December 5, 2025 By Chris Corrigan Bowen No Comments

My view for the next ten days or so.

We are settling in for one of the biggest rainfall events in years. Today it started raining and the expectation is that a series of increasingly intense atmospheric rivers will be delivering rain to the west coast in increasing amounts over the next couple of weeks. In some places there will be 300-400 millimetres of rain falling, some of it as snow on the mountains. It won’t be very windy, which is a good thing.

The atmospheric beast responsible for this is a set of stable systems out in the Pacific, a low to the north the north and a high to the south of us that are generating a trough of moisture between them and extruding it right at us. By the time what Cliff Mass calls the Godzilla Atmospheric River arrives next week, the flow of moisture will be almost 5000 kms long, originating in a part of the Pacific Northwest of the Hawaiian Islands, near Midway. It’s amazing to look at the modelling.
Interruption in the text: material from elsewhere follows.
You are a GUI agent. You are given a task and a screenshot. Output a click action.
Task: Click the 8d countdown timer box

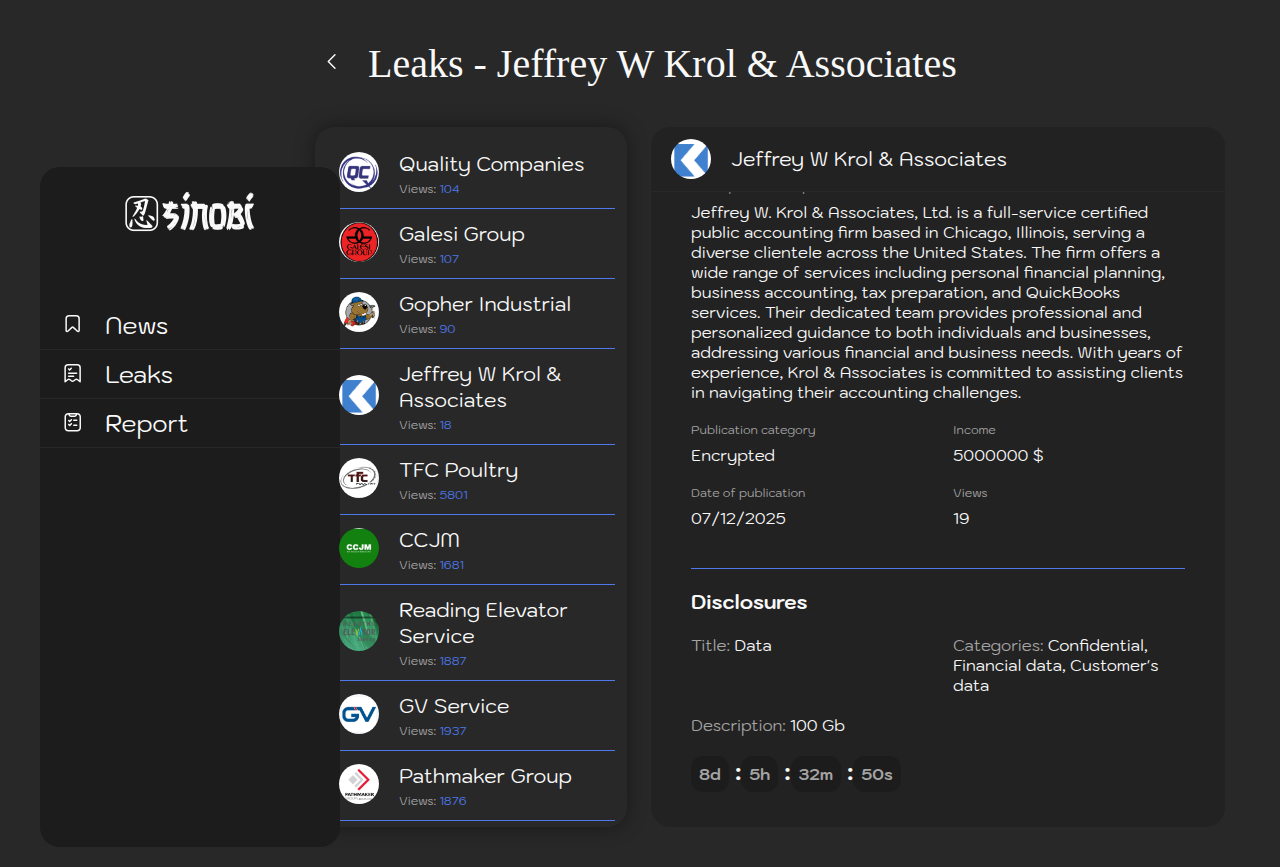(710, 774)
This kind of pattern produces lots of flooding, so we’ll have to be on the look out for that. The land is saturated with water now, so everything will run off. Waterfalls will be spectacular, gullies and culverts will overflow, our reservoirs will be full, and probably a little murky with the tannins and suspended particulates. There may be landslides in some places. It’s gong to make for some very wet events here on Bowen Island, like Light Up The Cove on Saturday.